→ **Reading text**:
=-=-=-=-=
Welcome to End Point’s blog

Ongoing observations by End Point people

Postgres checksum performance impact

Way back in 2013, Postgres introduced a feature known as data checksums. When this is enabled, a small integer checksum is written to each "page" of data that Postgres stores on your hard drive. Upon reading that block, the checksum value is recomputed and compared to the stored one. This detects data corruption, which (without checksums) could be silently lurking in your database for a long time. We highly recommend to our Postgres clients to turn checksums on; hopefully this feature will be enabled by default in future versions of Postgres.

However, because TANSTAAFL (there ain't no such thing as a free lunch), enabling checksums does have a performance penalty. Basically, a little bit more CPU is needed to compute the checksums. Because the computation is fast, and very minimal compared to I/O considerations, the performance hit for typical databases is very small indeed, often less than 2%. Measuring the exact performance hit of checksums can be a surprisingly tricky problem.

There are many factors that influence how much slower things are when checksums are enabled, including:

  • How likely things are to be read from shared_buffers, which depends on how large shared_buffers is set, and how much of your active database fits inside of it
  • How fast your server is in general, and how well it (and your compiler) are able to optimize the checksum calculation
  • How many data pages you have (which can be influenced by your data types)
=-=-=-=-=
→ **Request 1**:
In the records below, shift each coordinate in the answers by adding 71 to it, and write out again the lines starting at the line containing "The height and width of the screenshot is (848, 655)." and ending at the line containing "click(x=476, y=198)", requests included.
=-=-=-=-=
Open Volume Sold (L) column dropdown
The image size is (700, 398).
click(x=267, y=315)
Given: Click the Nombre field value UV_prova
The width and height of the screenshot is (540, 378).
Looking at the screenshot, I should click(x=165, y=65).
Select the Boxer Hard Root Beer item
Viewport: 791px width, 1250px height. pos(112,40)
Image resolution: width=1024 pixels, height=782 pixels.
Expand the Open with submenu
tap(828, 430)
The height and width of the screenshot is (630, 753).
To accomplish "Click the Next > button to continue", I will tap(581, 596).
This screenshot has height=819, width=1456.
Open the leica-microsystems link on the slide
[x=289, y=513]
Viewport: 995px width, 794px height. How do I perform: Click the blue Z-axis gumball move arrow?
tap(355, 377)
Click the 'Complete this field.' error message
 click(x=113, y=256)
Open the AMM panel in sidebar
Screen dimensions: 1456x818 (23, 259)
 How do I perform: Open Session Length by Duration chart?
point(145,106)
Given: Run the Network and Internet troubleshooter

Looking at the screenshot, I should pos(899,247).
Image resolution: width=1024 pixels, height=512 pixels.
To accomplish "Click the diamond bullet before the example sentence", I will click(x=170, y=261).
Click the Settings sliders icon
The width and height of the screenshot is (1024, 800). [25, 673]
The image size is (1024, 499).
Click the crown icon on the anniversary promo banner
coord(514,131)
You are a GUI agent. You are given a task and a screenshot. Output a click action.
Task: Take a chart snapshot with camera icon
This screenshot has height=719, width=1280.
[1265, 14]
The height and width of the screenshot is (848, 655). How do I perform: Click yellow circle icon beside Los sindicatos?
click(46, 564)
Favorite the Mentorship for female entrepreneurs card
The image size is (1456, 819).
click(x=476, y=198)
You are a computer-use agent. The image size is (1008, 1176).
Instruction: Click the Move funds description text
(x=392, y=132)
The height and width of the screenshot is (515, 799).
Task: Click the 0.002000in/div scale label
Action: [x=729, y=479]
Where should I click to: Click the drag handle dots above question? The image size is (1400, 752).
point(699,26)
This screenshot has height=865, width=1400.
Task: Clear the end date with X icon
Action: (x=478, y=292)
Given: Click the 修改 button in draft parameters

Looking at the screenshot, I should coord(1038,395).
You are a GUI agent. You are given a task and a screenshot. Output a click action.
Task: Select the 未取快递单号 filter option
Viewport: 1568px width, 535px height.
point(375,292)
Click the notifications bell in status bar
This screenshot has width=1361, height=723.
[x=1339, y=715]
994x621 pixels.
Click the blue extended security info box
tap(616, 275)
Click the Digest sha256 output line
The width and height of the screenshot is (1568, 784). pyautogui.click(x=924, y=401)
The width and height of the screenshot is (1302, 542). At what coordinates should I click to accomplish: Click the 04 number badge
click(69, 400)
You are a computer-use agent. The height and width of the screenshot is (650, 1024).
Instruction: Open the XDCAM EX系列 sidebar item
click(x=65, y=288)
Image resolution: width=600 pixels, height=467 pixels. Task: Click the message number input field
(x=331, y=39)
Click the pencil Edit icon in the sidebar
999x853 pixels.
=-=-=-=-=
→ **Request 2**:
Summarize the blog post on Postgres checksum performance in two sentences.

→ **Correct result 1**:
The height and width of the screenshot is (848, 655). How do I perform: Click yellow circle icon beside Los sindicatos?
click(117, 635)
Favorite the Mentorship for female entrepreneurs card
The image size is (1456, 819).
click(x=547, y=269)

→ **Correct result 2**:
Postgres introduced data checksums in 2013: a small integer checksum is written to each page of stored data and recomputed and compared on reading, which detects data corruption that could otherwise lurk silently in a database. Enabling checksums costs a little extra CPU, but the performance hit for typical databases is very small, often less than 2%, although measuring it exactly is tricky because it depends on factors such as shared_buffers usage, server speed and the number of data pages.